Objectifs Cet article a pour objectif premier de dresser un portrait institutionnel de l’Asile Saint-Jean-de-Dieu au cours de ses cent premières années d’existence, soit de 1873 à 1973. Les objectifs secondaires sont les suivants : 1) les politiques de prévention de la fin du 19e siècle ont eu pour effet d’augmenter la population asilaire au lieu de la diminuer ; 2) les politiques d’hygiène mentale chercheront à « traiter le social » à l’extérieur des murs de l’asile ; 3) c’est l’arrivée de la psychopharmacopée qui permettra d’ouvrir les portes de l’asile et d’en faire un hôpital psychiatrique moderne, renommé peu après Louis-Hippolyte-Lafontaine.

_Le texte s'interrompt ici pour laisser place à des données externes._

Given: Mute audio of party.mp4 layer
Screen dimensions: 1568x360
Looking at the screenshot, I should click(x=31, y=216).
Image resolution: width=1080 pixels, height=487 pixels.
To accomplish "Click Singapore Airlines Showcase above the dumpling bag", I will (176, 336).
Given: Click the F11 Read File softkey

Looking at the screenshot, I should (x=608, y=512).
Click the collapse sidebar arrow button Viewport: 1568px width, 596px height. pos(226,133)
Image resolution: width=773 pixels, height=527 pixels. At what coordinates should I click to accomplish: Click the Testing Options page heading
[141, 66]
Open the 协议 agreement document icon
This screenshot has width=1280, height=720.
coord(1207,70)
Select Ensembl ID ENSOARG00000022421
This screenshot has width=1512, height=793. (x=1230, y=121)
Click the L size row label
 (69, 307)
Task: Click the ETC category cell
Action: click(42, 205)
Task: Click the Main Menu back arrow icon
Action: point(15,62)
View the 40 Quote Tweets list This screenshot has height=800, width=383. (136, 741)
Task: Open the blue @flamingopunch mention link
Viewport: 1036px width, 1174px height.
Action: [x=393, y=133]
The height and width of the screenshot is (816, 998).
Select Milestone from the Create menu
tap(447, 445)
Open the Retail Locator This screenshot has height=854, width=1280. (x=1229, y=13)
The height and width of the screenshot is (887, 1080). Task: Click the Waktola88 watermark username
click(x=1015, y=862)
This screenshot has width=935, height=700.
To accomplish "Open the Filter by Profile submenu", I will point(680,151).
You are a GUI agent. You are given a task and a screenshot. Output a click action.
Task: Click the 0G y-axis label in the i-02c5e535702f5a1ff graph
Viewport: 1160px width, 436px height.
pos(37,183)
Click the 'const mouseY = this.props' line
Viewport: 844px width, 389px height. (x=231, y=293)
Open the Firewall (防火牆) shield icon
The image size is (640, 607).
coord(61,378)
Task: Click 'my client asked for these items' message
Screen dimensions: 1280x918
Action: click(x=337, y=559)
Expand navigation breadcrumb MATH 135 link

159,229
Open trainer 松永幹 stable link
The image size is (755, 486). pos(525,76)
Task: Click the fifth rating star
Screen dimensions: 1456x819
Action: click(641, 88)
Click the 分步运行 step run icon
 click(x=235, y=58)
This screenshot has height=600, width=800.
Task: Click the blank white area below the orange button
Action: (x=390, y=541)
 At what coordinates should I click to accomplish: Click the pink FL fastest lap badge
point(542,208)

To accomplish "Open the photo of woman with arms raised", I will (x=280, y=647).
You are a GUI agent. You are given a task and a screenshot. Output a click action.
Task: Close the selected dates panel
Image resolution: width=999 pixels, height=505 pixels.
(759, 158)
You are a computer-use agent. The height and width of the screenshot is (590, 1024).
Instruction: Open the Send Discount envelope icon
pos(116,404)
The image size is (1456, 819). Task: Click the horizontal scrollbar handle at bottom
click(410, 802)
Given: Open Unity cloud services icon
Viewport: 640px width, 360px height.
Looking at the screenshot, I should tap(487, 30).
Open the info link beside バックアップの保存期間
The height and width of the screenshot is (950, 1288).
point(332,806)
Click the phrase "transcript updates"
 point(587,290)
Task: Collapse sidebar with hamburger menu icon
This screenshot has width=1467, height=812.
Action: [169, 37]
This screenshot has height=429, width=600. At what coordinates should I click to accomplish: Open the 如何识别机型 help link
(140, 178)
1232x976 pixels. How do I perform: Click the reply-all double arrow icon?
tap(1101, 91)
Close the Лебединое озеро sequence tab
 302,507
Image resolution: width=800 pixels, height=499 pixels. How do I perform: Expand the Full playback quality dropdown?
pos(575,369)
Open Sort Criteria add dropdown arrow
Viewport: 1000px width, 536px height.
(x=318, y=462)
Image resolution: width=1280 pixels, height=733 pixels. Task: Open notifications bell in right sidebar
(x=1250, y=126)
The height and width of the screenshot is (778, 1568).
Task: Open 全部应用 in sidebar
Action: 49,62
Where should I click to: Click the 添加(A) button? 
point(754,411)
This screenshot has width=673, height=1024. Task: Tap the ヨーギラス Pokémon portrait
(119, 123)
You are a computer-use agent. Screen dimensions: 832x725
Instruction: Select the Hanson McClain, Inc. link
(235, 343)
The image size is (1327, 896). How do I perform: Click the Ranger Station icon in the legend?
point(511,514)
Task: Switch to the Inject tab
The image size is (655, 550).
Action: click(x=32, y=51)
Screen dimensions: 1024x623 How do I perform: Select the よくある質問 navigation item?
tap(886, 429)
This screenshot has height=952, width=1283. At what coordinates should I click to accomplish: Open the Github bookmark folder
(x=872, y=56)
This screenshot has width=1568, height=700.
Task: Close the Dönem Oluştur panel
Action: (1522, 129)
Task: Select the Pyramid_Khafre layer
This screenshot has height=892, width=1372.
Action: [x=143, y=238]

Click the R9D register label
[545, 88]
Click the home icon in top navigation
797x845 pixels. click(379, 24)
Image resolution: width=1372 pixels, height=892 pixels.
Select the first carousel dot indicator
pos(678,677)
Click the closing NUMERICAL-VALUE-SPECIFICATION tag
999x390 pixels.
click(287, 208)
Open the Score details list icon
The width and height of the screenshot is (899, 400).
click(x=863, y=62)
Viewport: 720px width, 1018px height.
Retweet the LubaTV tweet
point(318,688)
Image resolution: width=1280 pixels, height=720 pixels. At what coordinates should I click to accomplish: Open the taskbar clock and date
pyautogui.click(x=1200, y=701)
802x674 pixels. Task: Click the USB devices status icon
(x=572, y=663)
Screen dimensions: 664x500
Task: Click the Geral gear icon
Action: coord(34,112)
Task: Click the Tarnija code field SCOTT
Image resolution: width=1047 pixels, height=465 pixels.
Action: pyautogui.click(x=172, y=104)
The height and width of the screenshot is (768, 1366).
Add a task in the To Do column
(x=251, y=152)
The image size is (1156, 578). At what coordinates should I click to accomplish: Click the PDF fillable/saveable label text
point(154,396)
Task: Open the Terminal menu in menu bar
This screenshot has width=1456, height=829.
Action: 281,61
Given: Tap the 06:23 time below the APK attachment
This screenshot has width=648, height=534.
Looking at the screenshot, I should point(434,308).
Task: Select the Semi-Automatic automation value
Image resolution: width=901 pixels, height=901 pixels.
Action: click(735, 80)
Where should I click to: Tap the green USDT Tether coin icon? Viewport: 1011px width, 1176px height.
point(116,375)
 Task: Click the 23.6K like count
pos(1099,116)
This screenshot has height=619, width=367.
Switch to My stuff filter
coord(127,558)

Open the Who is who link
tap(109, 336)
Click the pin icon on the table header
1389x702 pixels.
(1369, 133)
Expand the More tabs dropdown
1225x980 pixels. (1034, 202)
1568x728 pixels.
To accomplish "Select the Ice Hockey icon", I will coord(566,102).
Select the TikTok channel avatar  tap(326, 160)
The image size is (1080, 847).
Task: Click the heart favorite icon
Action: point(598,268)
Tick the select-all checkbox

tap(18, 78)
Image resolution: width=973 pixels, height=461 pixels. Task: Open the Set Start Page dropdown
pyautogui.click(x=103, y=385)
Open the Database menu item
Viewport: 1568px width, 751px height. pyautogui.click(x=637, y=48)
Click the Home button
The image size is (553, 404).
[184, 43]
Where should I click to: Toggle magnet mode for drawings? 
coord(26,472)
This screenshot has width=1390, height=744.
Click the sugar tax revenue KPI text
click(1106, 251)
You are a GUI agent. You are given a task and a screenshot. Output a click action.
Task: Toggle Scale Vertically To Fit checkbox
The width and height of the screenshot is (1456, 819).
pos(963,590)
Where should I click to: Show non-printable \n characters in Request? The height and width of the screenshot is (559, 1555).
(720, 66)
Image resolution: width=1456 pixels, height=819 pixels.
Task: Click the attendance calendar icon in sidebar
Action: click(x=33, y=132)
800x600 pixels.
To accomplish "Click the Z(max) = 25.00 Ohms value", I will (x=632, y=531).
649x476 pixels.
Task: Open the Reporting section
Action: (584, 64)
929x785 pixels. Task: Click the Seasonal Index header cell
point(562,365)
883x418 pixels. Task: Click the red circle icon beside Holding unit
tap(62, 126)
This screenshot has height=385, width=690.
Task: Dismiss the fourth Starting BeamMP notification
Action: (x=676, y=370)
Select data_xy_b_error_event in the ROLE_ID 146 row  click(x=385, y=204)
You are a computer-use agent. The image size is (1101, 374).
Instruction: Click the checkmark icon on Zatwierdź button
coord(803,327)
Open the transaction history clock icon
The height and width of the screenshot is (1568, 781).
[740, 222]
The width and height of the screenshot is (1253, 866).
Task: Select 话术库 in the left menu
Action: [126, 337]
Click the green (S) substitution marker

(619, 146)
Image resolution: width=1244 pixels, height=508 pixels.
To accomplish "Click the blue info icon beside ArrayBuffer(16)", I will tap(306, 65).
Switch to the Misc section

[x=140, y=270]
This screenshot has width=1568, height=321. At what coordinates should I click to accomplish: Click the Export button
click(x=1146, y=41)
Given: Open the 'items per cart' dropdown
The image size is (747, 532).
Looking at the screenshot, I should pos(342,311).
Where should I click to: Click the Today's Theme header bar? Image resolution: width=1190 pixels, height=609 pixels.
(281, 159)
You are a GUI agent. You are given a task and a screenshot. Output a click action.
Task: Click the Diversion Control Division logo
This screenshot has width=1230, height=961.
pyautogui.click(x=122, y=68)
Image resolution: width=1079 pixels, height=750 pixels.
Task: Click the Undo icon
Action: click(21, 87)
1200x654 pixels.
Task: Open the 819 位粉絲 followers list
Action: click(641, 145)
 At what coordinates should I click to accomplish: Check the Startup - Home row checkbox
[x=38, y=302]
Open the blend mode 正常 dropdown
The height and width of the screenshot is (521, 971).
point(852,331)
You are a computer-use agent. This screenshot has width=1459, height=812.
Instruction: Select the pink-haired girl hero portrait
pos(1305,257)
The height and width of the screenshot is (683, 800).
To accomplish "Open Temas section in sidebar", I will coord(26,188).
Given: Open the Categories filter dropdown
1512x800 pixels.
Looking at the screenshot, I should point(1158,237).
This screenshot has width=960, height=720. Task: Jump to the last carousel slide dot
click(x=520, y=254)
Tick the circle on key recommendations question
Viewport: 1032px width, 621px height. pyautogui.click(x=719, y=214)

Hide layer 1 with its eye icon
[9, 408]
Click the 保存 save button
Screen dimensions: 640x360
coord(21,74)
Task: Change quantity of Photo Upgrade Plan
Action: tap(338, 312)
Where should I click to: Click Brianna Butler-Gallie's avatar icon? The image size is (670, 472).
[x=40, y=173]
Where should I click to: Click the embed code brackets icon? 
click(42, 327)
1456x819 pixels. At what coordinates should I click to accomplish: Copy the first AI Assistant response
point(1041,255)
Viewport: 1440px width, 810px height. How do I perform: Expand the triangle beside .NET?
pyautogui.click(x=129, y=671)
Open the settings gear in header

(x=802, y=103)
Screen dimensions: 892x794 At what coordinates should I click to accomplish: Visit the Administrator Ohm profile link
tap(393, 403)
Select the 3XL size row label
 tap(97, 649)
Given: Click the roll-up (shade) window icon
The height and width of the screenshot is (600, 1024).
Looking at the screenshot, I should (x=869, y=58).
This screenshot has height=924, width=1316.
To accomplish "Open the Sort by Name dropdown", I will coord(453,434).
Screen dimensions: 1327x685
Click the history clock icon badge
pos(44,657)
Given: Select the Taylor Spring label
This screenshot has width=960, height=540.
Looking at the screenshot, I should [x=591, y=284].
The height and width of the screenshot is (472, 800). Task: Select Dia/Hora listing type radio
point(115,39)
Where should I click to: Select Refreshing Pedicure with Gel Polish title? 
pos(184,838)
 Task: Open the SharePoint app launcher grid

Méthode Le passé est plus silencieux que bruyant et trouver des données qui nous permettent de reconstruire une histoire de Saint-Jean-de-Dieu est un défi. Notre collecte de données comprend toutes les sources primaires que nous avons pu récolter (archives de l’IUSMM, rapports annuels du gouvernement sur les asiles et articles de la revue L’Union médicale du Canada) de même que les sources secondaires produites au fil du temps, soit des ouvrages et articles publiés sur l’histoire de Saint-Jean-de-Dieu. L’analyse qualitative de ces données est basée sur l’induction analytique (Pascale, 2012). Après plusieurs lectures des documents, le contenu est associé à des concepts clés suivant la saturation théorique (Laperrière, 1997) et l’analyse des données s’effectue ainsi selon les concepts clés les plus significatifs. Dans le corpus qui est le nôtre, le concept clé de surpopulation asilaire a été central dans l’élaboration de notre interprétation.
Résultats Cet article met en lumière l’impossible mission première de guérison des troubles mentaux à l’Asile Saint-Jean-de-Dieu. En cette fin du 19e siècle, alors que la paupérisation urbaine est de plus en plus marquée, les théories médicales prônent des politiques d’internement hâtif. Malgré plusieurs lois provinciales qui réitèrent que les malades chroniques ne peuvent être admis que s’ils sont dangereux, scandaleux ou monstrueux, la population admise augmente de plus en plus jusqu’à la fin des années 1940. En parallèle, le ratio patient(e)/psychiatre est au mieux de 300 pour 1. La mise sur pied d’un département de psychiatrie francophone et de stages obligatoires au cours de l’entre-deux-guerres fera en sorte que plus de médecins seront formés pour y travailler. Mais c’est la découverte des neuroleptiques qui permettra à une nouvelle génération de psychiatres d’ouvrir les portes de l’Institution dans les années 1960. L’ère des asiles prend ainsi fin dans la forme qu’on lui connaissait depuis un peu plus de 100 ans.
Conclusion L’asile perdra rapidement son sens premier, celui d’un lieu où l’on trouve refuge, pour être associé progressivement à une mise à l’écart de personnes folles augmentant par là même les préjugés et tabous au sujet des troubles mentaux dont nous sommes toujours, en partie, tributaires.